### PROBLEM DESCRIPTION
Please repeat the listing text from the line containing "Describe the element" through the line containing "at that location.", both included, and leave the pictures out of your answer.

(RECORDED DATA begins)

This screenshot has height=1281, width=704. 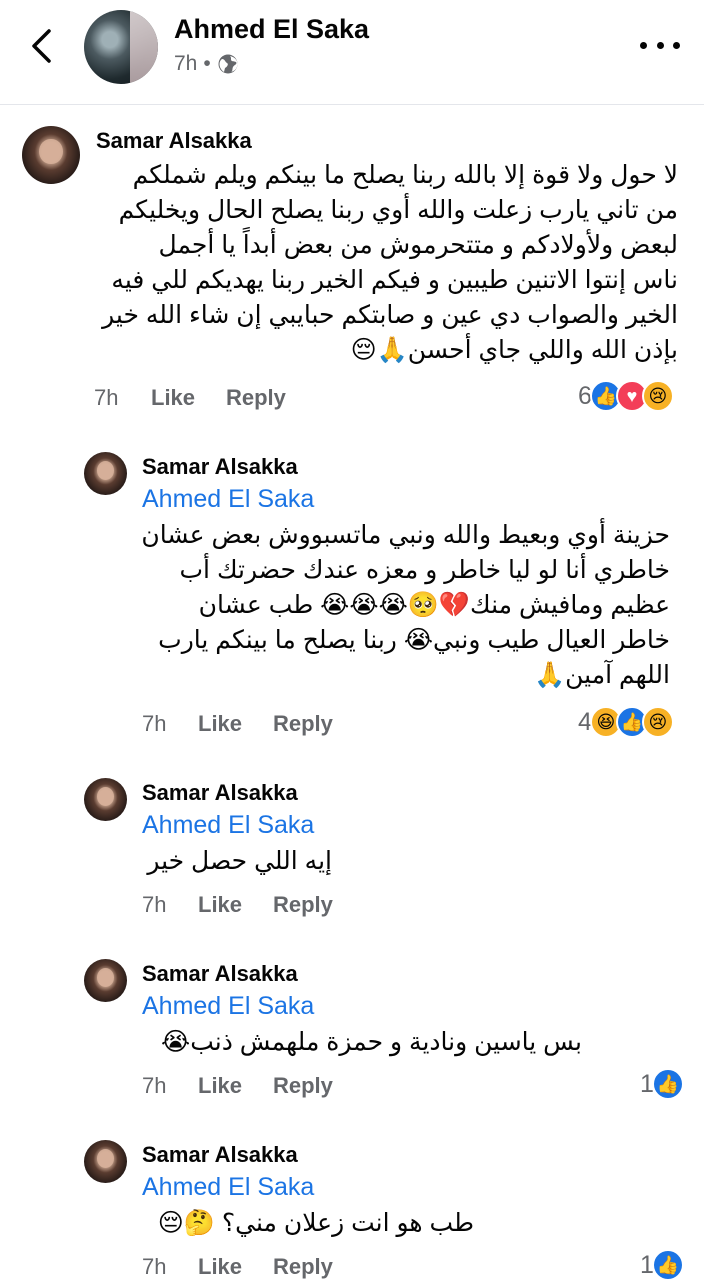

(RECORDED DATA ends)
(RECORDED DATA begins)

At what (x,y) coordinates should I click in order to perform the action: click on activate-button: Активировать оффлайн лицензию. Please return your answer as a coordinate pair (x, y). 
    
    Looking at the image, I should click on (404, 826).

(RECORDED DATA ends)
(RECORDED DATA begins)

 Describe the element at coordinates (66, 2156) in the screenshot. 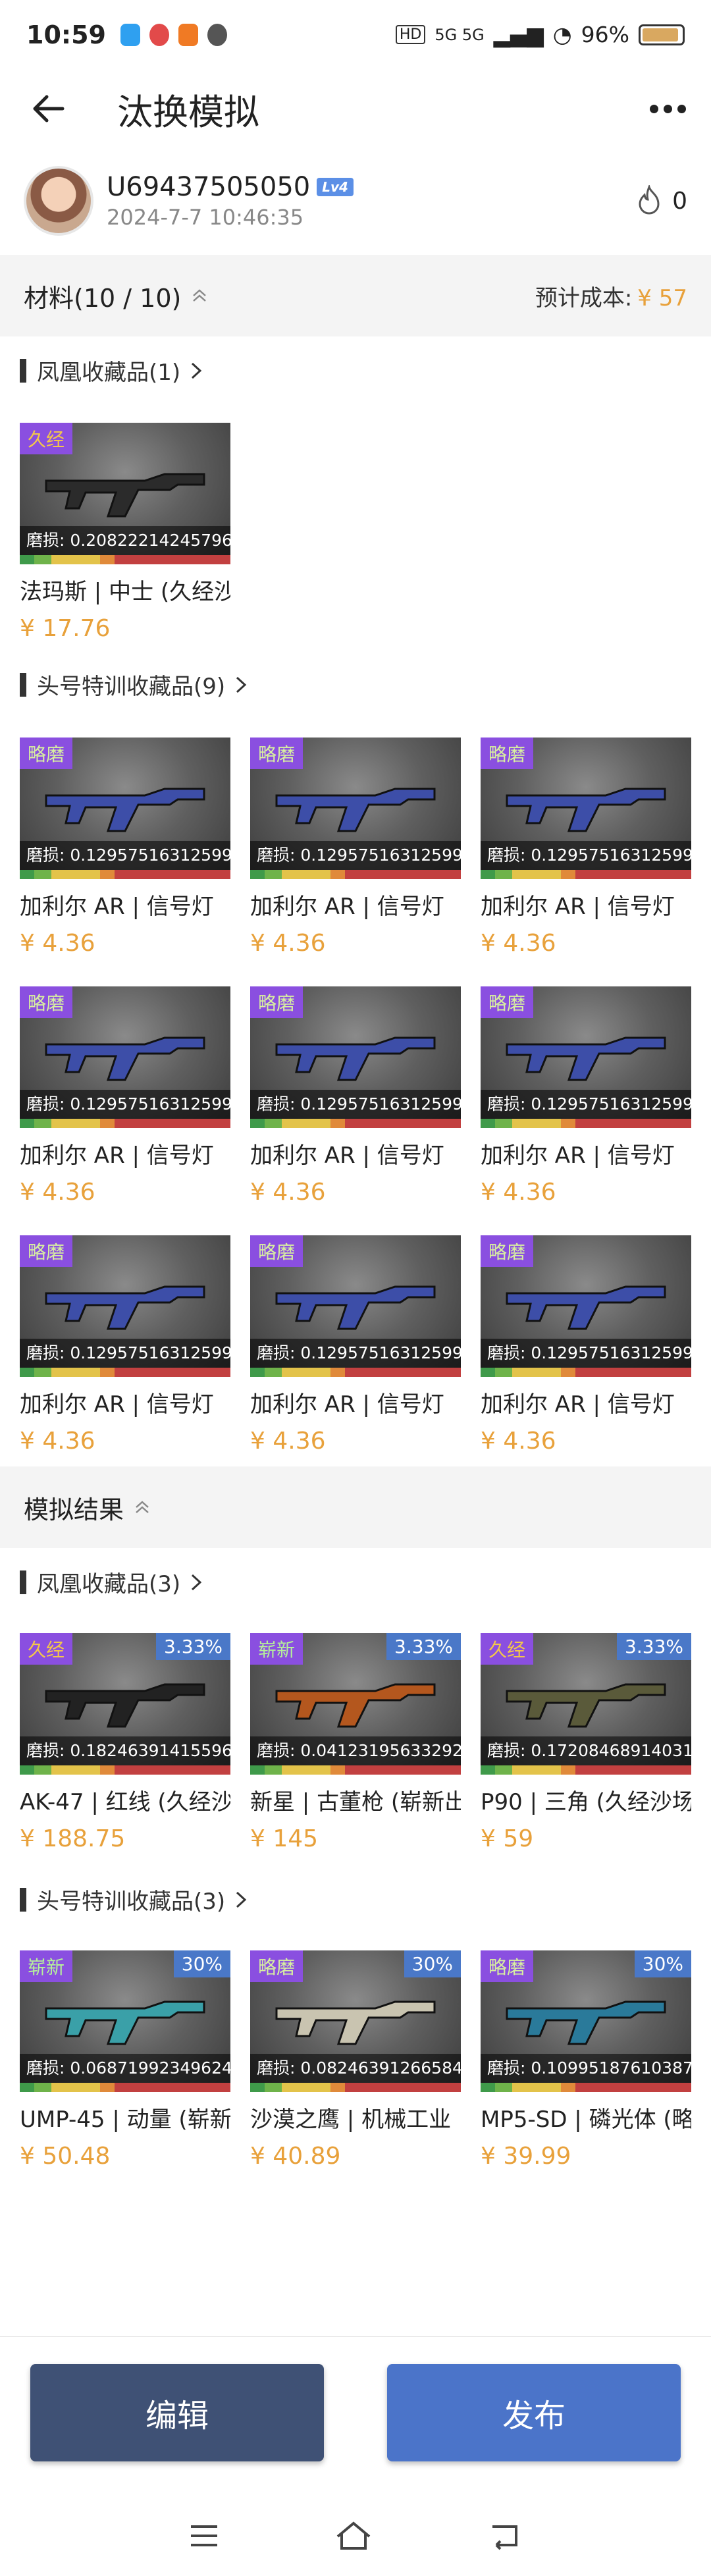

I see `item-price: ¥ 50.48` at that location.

(RECORDED DATA ends)

### REPLY
 Describe the element at coordinates (66, 2156) in the screenshot. 

I see `item-price: ¥ 50.48` at that location.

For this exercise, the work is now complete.